Projeto obriga governo a divulgar ocupação de cargos por gênero
PL 2.563/2026, de Tabata Amaral, alcança cargos efetivos, funções de chefia, direção, gratificações e progressão funcional
A deputada federal Tabata Amaral (PSB-SP) apresentou projeto que obriga a administração pública a divulgar dados sobre a ocupação de cargos, funções e empregos por homens e mulheres. O PL 2.563/2026 tramita na Câmara dos Deputados e ainda não foi votado.
Pelo texto, órgãos e entidades públicas passariam a publicar informações sobre a distribuição de gênero em cargos efetivos, funções de chefia, cargos de direção, funções gratificadas e progressão funcional. A obrigação alcança a administração direta e indireta.
O que diz o texto
A proposta não cria cota nem estabelece meta de composição. O que ela institui é obrigação de publicidade: o dado que hoje existe de forma dispersa nos sistemas de pessoal passaria a ser divulgado de modo organizado e periódico, com recorte por tipo de cargo.
- Cargos efetivos
- Funções de chefia
- Cargos de direção
- Funções gratificadas
- Progressão funcional
Os números citados
A justificativa do projeto registra que as mulheres representam 42% do total de 1,2 milhão de servidores do governo federal. Nos postos de direção, segundo o mesmo levantamento, a predominância masculina ficou em torno de 60% entre 2020 e 2023.

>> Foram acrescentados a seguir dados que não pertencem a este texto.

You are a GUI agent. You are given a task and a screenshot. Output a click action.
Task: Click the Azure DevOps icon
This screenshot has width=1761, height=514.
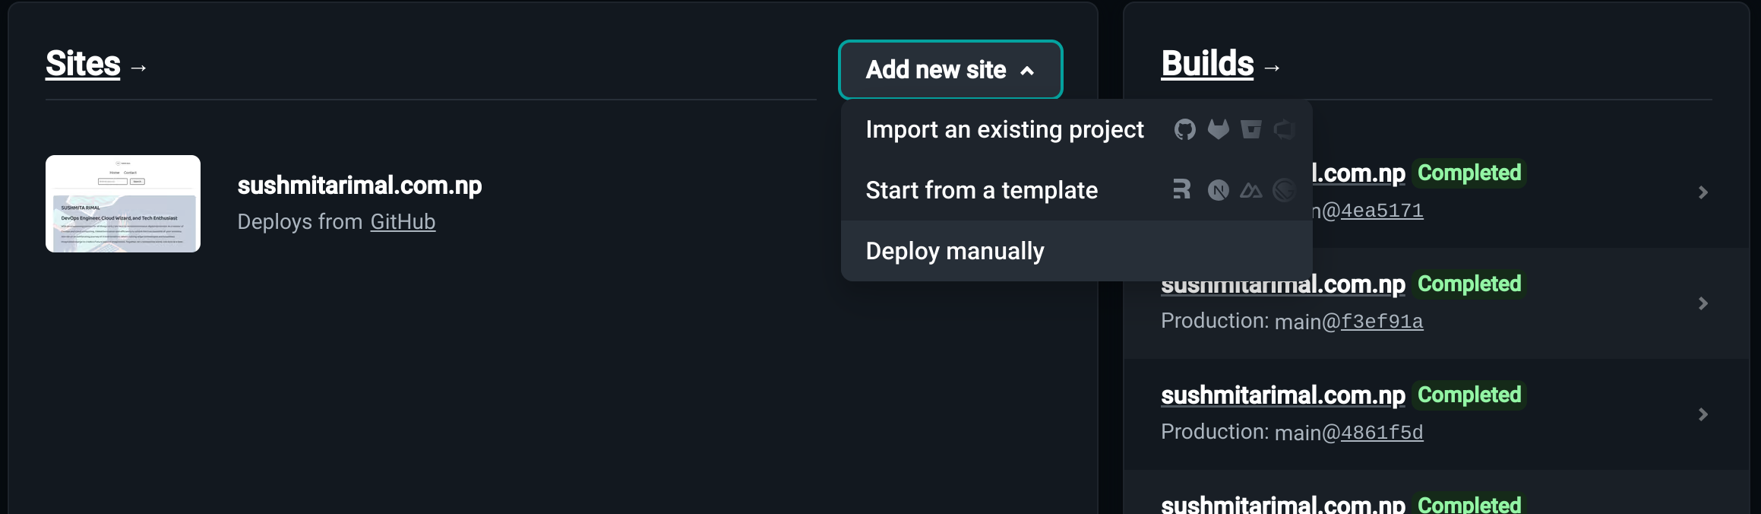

O contraste entre os dois recortes é o argumento central do texto: a proporção geral de servidoras não se reproduz nas posições que concentram decisão e remuneração maior.
O que já é público hoje
Parte da informação que o projeto quer ver organizada já existe em bases abertas. O Painel Estatístico de Pessoal do governo federal e o Portal da Transparência publicam dados de lotação, remuneração e quantitativo de servidores, e o sexo consta do cadastro funcional.

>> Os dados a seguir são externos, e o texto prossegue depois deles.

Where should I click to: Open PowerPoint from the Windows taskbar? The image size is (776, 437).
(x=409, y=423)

O que o texto acrescenta é a obrigação de recorte e periodicidade. Hoje o cruzamento entre gênero e tipo de cargo depende de quem consulta saber montar a consulta, o que restringe o uso do dado a pesquisadores e a órgãos de controle. Com a obrigação de publicação organizada, o número passaria a circular pronto.
O custo da medida
Projetos de transparência costumam ser apresentados como de impacto orçamentário nulo, e este segue a mesma linha: os sistemas de gestão de pessoal já coletam a informação, e o que se cria é rotina de extração e publicação. A despesa recai sobre a área de tecnologia de cada órgão.

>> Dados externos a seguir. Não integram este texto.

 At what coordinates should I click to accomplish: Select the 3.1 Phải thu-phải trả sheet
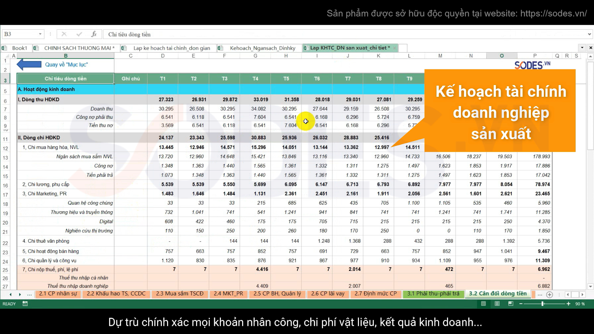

A conta muda de tamanho se o texto avançar com exigência de periodicidade curta ou de recorte adicional, o que costuma aparecer no relatório de comissão. Até agora, o projeto tramita na redação apresentada pela autora.
Como fica a tramitação
Para virar lei, o projeto precisa ser aprovado pela Câmara e pelo Senado, e depois sancionado. Até agosto, o texto seguia em análise nas comissões da Câmara, etapa anterior ao plenário. Não há prazo definido para a apreciação.
Propostas de transparência costumam enfrentar menos resistência que as de cota, por não interferirem no critério de nomeação. O custo de implementação recai sobre os sistemas de gestão de pessoal já existentes, como o Siape no âmbito federal, que armazena as informações que o projeto quer ver publicadas.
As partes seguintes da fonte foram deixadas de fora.